Tony Marshall is managing director of Equifinance
The remortgage versus second charge debate continues to divide opinion. Fortunately, it is still relatively civilised. Cancel culture and Twitter extremists have not yet tried to shut down debate or issued social media fatwas against one or the other point of view.
Apart from the fact that different types of mortgage are unlikely to raise the collective blood pressure enough to bring that about, I like to think the reason is that extremism has no place in our industry.
Most advisers with an interest in the topic are even-handed enough to concede that each proposition has its plus points, whether they use both methods of capital raising or stick rigidly to one or the other.
Of course, I would like to see more advisers overcoming any historical antipathy to second charge borrowing, and I have to believe that the further we progress, the less resistance there will be.
I am hopeful that the upcoming results of the Financial Conduct Authority (FCA) review will be positive. It is likely there will be more consultation over fees and charges and the appropriateness of advice. The resulting report might also look at distribution methods of second charge products and give increased attention to credit consolidation and its justification.
I believe that it can only be beneficial to have some of these issues aired, as it will provide greater clarity and might also remove some of the myths that prevent advisers from engaging.
As second charge lending has been under FCA purview for some time, I would like to see the need to have separate permissions to provide advice on first and second charge mortgages abandoned, or at least streamlined. Both products are similar and fall within the same regulatory framework, and often complement each other.
a good fit for the
With the sun beginning to shine more, Spring is officially being met with a rush to DIY stores.
In fact, one of the few bright sparks during lockdown has been the DIY market, and second charge mortgages have traditionally played an important role in funding home improvements.
As not everyone has been on the trail of a second home in Cornwall, adding value to principal residences by extending property or putting in new kitchens, for example, will grow – as will demand for simple additional finance to pay for changes.
Interestingly, the success of longer fixed-rate terms on first charge mortgages has made remortgaging in the face of early repayment charges (ERCs) much less attractive, whilst a second charge loan can provide a simpler, more elegant solution.

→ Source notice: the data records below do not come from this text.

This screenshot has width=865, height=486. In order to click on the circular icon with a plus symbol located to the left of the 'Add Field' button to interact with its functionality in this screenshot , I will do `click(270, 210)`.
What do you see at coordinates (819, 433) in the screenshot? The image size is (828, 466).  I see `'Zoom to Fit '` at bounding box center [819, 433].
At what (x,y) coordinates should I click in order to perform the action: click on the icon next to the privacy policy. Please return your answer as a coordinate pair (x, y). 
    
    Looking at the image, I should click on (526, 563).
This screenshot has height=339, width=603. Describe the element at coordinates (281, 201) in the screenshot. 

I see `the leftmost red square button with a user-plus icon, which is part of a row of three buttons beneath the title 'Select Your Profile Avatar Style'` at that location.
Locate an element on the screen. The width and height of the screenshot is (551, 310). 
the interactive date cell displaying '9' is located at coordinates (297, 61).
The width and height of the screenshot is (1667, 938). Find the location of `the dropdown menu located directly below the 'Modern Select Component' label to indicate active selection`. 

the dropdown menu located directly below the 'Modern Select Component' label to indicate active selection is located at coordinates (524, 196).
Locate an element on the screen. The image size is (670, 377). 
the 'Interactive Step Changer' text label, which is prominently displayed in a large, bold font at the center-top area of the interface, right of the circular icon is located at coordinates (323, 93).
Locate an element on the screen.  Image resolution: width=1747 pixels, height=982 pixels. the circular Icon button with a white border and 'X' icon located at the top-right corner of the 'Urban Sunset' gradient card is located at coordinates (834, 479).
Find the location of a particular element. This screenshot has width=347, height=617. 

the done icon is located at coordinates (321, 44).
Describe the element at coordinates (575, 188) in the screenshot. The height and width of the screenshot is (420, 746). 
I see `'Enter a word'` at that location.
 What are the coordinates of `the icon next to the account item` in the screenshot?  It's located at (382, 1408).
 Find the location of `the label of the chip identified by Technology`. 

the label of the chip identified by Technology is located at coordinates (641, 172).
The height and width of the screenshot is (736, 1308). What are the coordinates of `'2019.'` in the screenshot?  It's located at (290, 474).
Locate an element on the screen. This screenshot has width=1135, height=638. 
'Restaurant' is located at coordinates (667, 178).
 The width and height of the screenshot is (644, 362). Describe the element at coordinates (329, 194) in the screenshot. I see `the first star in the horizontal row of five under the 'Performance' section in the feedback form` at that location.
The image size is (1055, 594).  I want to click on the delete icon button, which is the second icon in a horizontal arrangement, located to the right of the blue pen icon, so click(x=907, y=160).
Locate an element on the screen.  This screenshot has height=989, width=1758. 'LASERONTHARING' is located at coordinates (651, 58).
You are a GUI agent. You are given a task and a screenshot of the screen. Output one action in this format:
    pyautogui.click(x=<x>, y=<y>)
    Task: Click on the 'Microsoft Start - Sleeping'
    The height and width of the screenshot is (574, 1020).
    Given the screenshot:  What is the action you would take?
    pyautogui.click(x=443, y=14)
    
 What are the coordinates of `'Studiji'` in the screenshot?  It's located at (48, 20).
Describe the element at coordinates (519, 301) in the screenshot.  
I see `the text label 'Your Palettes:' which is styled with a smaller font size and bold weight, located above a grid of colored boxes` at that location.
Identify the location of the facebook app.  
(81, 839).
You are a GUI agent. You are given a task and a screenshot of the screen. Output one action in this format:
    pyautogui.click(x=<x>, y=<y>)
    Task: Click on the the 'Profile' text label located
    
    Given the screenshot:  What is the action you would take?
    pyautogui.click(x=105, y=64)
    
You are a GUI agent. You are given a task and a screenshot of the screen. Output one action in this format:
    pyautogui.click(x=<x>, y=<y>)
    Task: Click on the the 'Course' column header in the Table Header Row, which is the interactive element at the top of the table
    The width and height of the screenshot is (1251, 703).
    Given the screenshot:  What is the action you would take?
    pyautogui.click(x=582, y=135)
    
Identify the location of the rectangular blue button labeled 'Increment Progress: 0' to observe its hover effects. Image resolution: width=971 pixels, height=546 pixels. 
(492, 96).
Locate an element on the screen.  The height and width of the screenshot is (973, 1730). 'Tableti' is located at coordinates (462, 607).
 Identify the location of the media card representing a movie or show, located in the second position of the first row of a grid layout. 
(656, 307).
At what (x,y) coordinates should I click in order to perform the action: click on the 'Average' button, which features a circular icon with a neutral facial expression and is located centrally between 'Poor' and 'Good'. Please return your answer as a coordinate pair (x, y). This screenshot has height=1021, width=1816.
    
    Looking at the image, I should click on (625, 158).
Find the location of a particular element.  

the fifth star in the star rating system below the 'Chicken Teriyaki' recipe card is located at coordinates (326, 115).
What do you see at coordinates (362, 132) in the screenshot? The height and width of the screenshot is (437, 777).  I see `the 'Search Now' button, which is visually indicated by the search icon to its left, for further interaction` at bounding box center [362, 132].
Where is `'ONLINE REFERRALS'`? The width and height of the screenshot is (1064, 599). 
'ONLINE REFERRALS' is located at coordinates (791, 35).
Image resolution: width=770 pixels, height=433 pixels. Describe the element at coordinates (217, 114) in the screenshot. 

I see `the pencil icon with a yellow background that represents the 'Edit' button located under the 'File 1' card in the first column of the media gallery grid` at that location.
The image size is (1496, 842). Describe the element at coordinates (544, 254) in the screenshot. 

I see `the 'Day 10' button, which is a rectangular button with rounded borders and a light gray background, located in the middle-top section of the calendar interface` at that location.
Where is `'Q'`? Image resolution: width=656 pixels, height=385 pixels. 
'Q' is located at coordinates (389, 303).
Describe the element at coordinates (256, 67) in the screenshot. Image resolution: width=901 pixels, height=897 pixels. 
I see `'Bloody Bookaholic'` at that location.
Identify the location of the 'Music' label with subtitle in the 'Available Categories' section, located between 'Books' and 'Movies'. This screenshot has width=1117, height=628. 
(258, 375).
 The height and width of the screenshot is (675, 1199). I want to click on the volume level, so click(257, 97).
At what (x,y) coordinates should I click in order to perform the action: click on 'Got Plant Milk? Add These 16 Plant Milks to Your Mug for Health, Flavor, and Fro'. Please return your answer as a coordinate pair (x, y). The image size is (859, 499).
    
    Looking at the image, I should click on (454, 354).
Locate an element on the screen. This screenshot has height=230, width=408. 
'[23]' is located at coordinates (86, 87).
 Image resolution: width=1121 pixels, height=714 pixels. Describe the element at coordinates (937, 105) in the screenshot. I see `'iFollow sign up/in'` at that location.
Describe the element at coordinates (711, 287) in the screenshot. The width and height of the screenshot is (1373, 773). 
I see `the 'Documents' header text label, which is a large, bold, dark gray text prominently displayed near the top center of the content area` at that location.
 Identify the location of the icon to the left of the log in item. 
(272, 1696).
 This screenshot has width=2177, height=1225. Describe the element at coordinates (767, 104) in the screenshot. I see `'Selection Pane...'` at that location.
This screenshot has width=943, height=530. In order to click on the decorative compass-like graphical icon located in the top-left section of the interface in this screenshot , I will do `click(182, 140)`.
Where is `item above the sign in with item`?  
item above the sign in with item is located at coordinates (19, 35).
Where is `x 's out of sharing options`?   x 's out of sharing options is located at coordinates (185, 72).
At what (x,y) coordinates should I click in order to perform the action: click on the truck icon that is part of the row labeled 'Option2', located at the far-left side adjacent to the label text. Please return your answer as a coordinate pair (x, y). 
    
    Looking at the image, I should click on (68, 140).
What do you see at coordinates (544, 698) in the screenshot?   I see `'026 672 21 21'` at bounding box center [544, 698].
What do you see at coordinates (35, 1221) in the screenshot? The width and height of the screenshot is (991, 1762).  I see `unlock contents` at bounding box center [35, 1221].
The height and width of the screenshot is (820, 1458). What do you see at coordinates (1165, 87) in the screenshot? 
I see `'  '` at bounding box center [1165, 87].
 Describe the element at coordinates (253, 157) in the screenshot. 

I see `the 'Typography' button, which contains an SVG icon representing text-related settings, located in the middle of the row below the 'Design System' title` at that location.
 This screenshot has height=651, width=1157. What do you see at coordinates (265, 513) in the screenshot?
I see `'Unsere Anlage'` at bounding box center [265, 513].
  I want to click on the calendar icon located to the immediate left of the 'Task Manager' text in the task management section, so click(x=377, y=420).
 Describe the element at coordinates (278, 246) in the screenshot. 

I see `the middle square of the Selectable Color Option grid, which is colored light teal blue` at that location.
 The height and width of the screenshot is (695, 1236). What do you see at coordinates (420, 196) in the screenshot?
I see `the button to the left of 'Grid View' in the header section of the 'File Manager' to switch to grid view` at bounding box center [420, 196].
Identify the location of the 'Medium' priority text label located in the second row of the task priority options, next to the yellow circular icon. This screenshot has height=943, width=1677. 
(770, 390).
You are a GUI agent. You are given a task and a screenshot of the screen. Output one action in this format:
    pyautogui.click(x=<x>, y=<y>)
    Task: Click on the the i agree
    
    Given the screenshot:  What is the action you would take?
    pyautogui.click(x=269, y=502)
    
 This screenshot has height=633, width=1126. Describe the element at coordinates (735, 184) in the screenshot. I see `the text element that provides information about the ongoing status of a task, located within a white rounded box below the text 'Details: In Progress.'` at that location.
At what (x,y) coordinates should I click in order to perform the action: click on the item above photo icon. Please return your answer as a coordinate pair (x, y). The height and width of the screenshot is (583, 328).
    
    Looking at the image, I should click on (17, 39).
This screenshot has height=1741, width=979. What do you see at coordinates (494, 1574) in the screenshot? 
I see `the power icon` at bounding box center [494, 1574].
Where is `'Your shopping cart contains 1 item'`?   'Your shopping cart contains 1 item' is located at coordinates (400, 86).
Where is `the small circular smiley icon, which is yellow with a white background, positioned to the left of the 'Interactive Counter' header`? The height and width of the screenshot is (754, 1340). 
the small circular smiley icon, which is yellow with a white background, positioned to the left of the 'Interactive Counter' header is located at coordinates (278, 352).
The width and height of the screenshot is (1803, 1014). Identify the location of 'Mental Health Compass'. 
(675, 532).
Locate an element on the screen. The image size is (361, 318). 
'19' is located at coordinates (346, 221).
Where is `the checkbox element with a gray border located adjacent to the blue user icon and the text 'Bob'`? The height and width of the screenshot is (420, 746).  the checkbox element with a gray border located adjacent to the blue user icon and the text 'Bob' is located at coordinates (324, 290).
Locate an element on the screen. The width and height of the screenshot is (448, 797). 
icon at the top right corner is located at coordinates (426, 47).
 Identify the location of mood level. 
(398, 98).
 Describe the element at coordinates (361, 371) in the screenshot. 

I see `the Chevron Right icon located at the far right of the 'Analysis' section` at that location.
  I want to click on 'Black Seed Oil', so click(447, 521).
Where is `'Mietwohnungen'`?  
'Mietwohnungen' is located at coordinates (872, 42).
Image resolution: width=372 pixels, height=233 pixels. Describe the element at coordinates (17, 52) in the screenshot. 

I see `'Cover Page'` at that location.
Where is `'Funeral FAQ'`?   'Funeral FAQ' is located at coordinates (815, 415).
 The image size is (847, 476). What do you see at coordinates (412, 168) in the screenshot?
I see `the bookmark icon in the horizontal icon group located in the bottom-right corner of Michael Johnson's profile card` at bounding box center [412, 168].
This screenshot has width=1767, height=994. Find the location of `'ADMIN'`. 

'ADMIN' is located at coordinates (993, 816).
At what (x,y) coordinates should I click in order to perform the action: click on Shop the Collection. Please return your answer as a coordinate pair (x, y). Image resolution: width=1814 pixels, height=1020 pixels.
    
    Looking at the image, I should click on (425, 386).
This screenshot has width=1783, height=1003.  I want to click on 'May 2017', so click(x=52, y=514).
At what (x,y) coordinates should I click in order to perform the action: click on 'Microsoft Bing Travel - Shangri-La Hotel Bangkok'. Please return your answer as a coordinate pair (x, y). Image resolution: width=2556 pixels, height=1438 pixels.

Same day offer for a quirky case
Lastly, a reminder of what second charge lending is particularly good at. When the need for finance is acute and the client and introducer work with us closely, second charge lending provides solutions that cannot be matched.
Our introducer was approached by a family wanting to raise capital to pay for their mother’s funeral. She had taken ill and died from COVID-19, and there had been no provision made as it was completely unexpected.
In the current climate, understandably, the funeral home required expedient payment up front. Having had no luck from their bank, the family approached our introducer.
With a very short period of time to secure funding, we were then approached.
Due to the substantial equity in the property, the immediate availability of income verification, and an automated valuation model (AVM), we were able to issue an immediate offer.